Nginx ERROR with CentOS 7 during install.py - fix SELinux -> Permissive

Well, I have issues with both Ubuntu 16.04 and CentOS 7 when trying to install ERPNext to a clean server from install.py.

Here is the problem with CentOS 7. The installation encounters a fatal error when trying to start nginx. Here is the recap:


TASK [nginx : Rename default nginx.conf to nginx.conf.old] *****************************************************
skipping: [localhost]
TASK [nginx : Copy nginx configuration in place.] **************************************************************
changed: [localhost]
TASK [nginx : Setup www redirect] ******************************************************************************
skipping: [localhost]
TASK [nginx : Ensure nginx is started and enabled to start at boot.] *******************************************
fatal: [localhost]: FAILED! => {“changed”: false, “failed”: true, “msg”: “Unable to start service nginx: Job for
nginx.service failed because the control process exited with error code. See "systemctl status nginx.service"
and "journalctl -xe" for details.\n”}
RUNNING HANDLER [dns_caching : restart network manager] ********************************************************
RUNNING HANDLER [mariadb : restart mysql] **********************************************************************
RUNNING HANDLER [nginx : restart nginx] ************************************************************************
to retry, use: --limit @/tmp/.bench/playbooks/production/install.retry
PLAY RECAP *****************************************************************************************************
localhost : ok=48 changed=36 unreachable=0 failed=1
Traceback (most recent call last):
File “install.py”, line 388, in
install_bench(args)
File “install.py”, line 114, in install_bench
run_playbook(‘production/install.yml’, sudo=True, extra_vars=extra_vars)
File “install.py”, line 326, in run_playbook
success = subprocess.check_call(args, cwd=os.path.join(cwd, ‘playbooks’))
File “/usr/lib64/python2.7/subprocess.py”, line 542, in check_call
raise CalledProcessError(retcode, cmd)
subprocess.CalledProcessError: Command ‘[‘ansible-playbook’, ‘-c’, ‘local’, ‘production/install.yml’, ‘-e’, ‘@/t
mp/extra_vars.json’, ‘–become’, ‘–become-user=erp_jmi’]’ returned non-zero exit status 2
[erp_jmi@centos7-test ~]$


It indicates that the process failed with an error code, but I do not know where to look in log files to find the specific error.

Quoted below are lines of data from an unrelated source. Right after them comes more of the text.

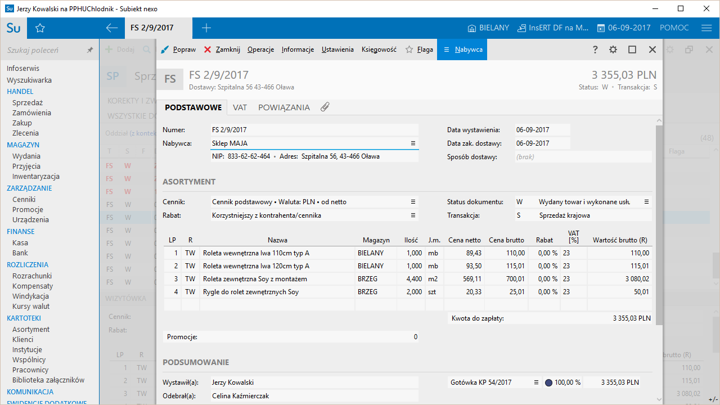
Task: Open document settings gear icon
Action: (x=613, y=50)
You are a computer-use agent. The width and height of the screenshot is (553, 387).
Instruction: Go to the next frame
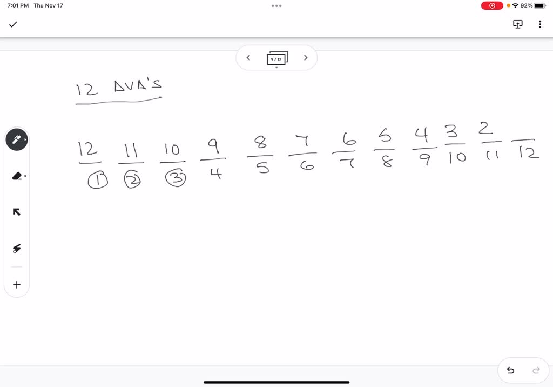(306, 57)
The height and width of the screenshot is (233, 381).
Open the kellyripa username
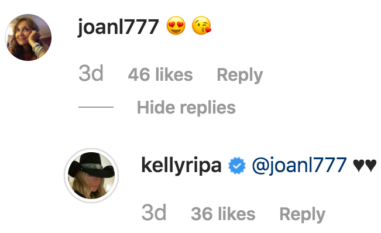pyautogui.click(x=181, y=166)
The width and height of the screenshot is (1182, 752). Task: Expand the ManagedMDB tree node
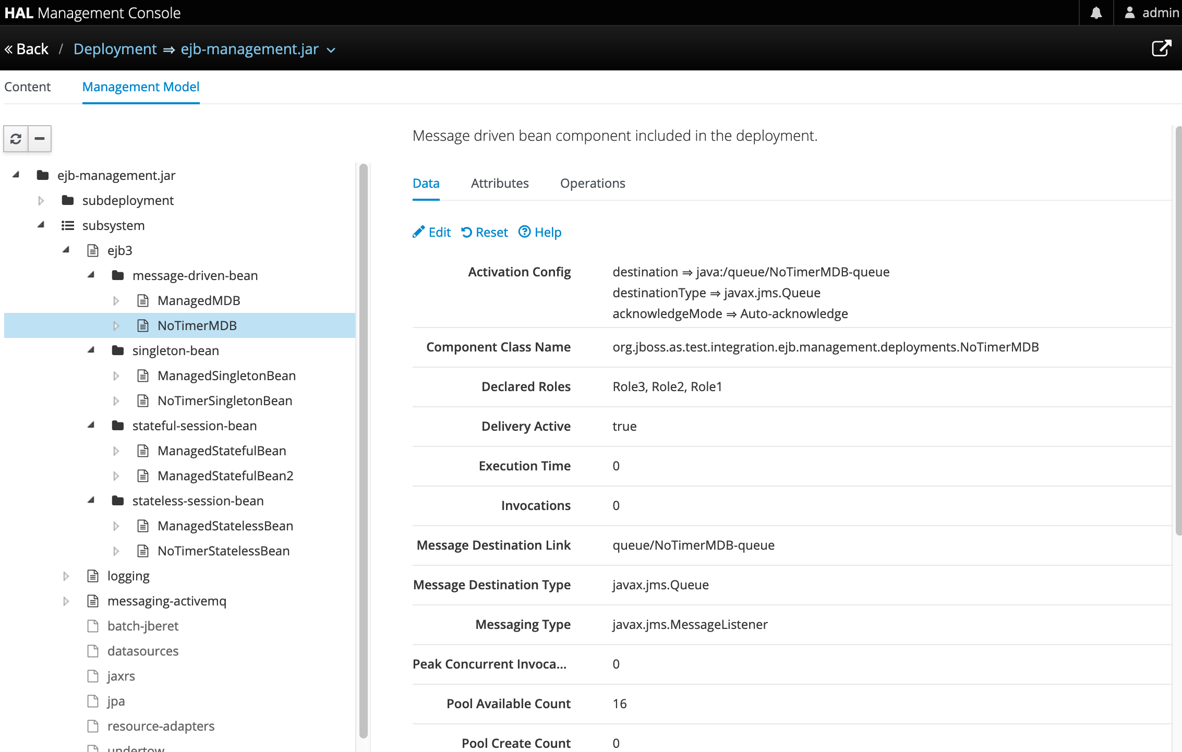pos(116,300)
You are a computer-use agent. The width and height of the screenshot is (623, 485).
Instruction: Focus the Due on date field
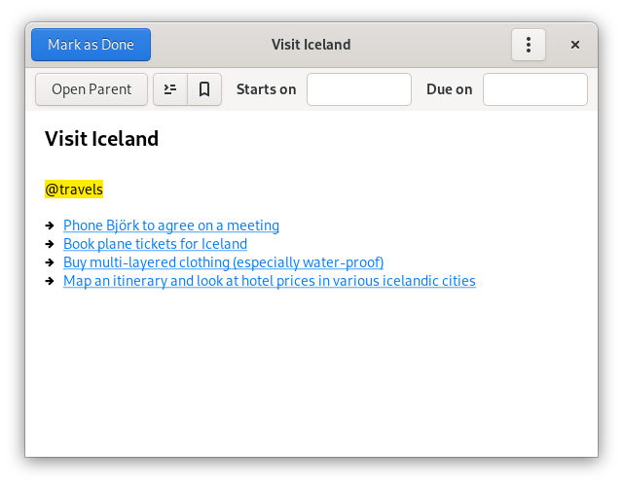pos(535,89)
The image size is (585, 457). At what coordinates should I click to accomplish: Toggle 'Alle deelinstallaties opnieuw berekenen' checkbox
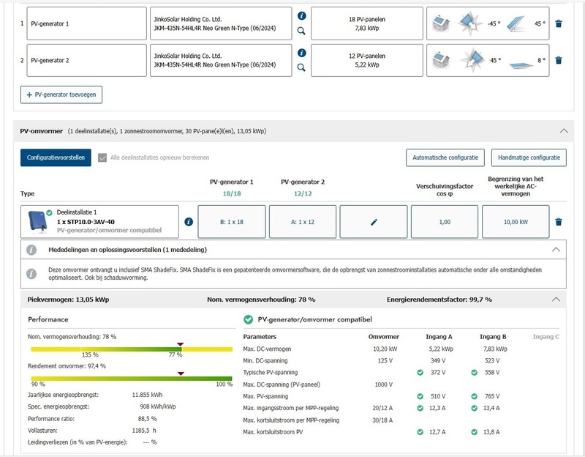(x=102, y=157)
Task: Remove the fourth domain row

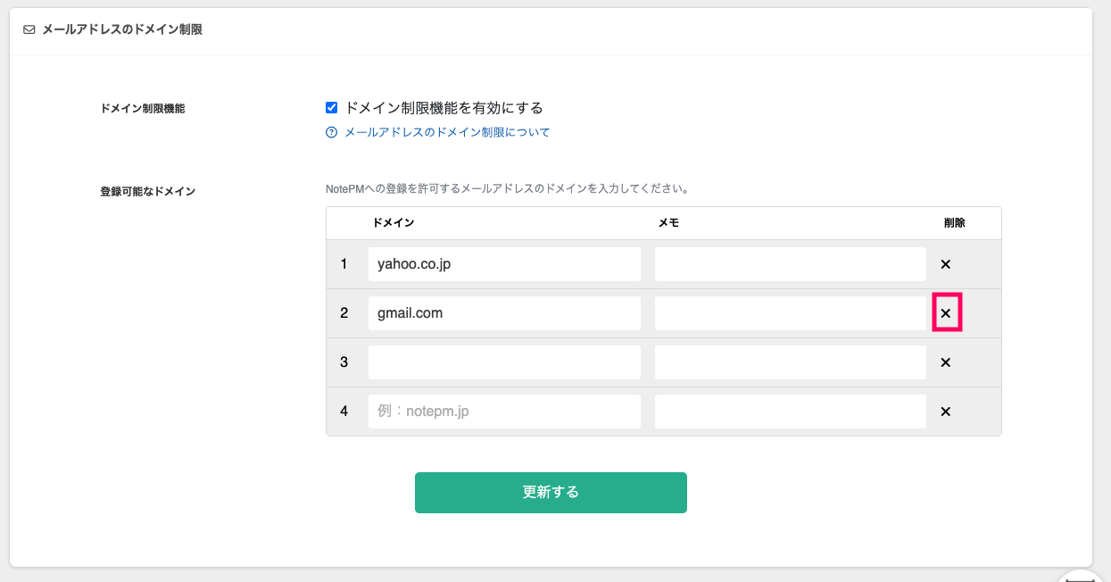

Not sure where to go from here.
The currently available local hosting company here only provides Ubuntu 16.04 and CentOS 7 as their cloud hosting OS choices. I cannot get ERPNext to install on either one!

Any ideas?

BKM

Hi @bkm

Have you checked the logs here as it suggests ?

"Unable to start service nginx: Job for
nginx.service failed because the control process exited with error code.

See “systemctl status nginx.service"
and “journalctl -xe” for details.\n”}

This will be a good start to see why nginx cannot be started . Its probably because on a misconfiguration which wont allow nginx to start cleanly

I saw those listings, but have no idea where in the directory structure to find those files. It just called out file names but no path.

BKM

all you need to do is run

sudo systemctl status nginx.service

from the command prompt. You dont need to run it from a particular location. This command will look at the systemctl which is the newer means to log almost everything with all the services running from start up and show in the case of nginx why it did not run.

Likewise

journalctl -x

does something similar …

Give it a try and report back. I’ll be off to bed shortly, but perhaps @clarkej can help. He’s in North America so will at least be closer to your time zone. There’s always the ERPNext gitter chat too

I didn’t realize that systemctl and journalctl were commands. I was busy looking for them as processes in the /bin directory so I could hopefully find the log files. It’s not very often that an error tells you exactly what command to use to read a log file, so I was overthinking it.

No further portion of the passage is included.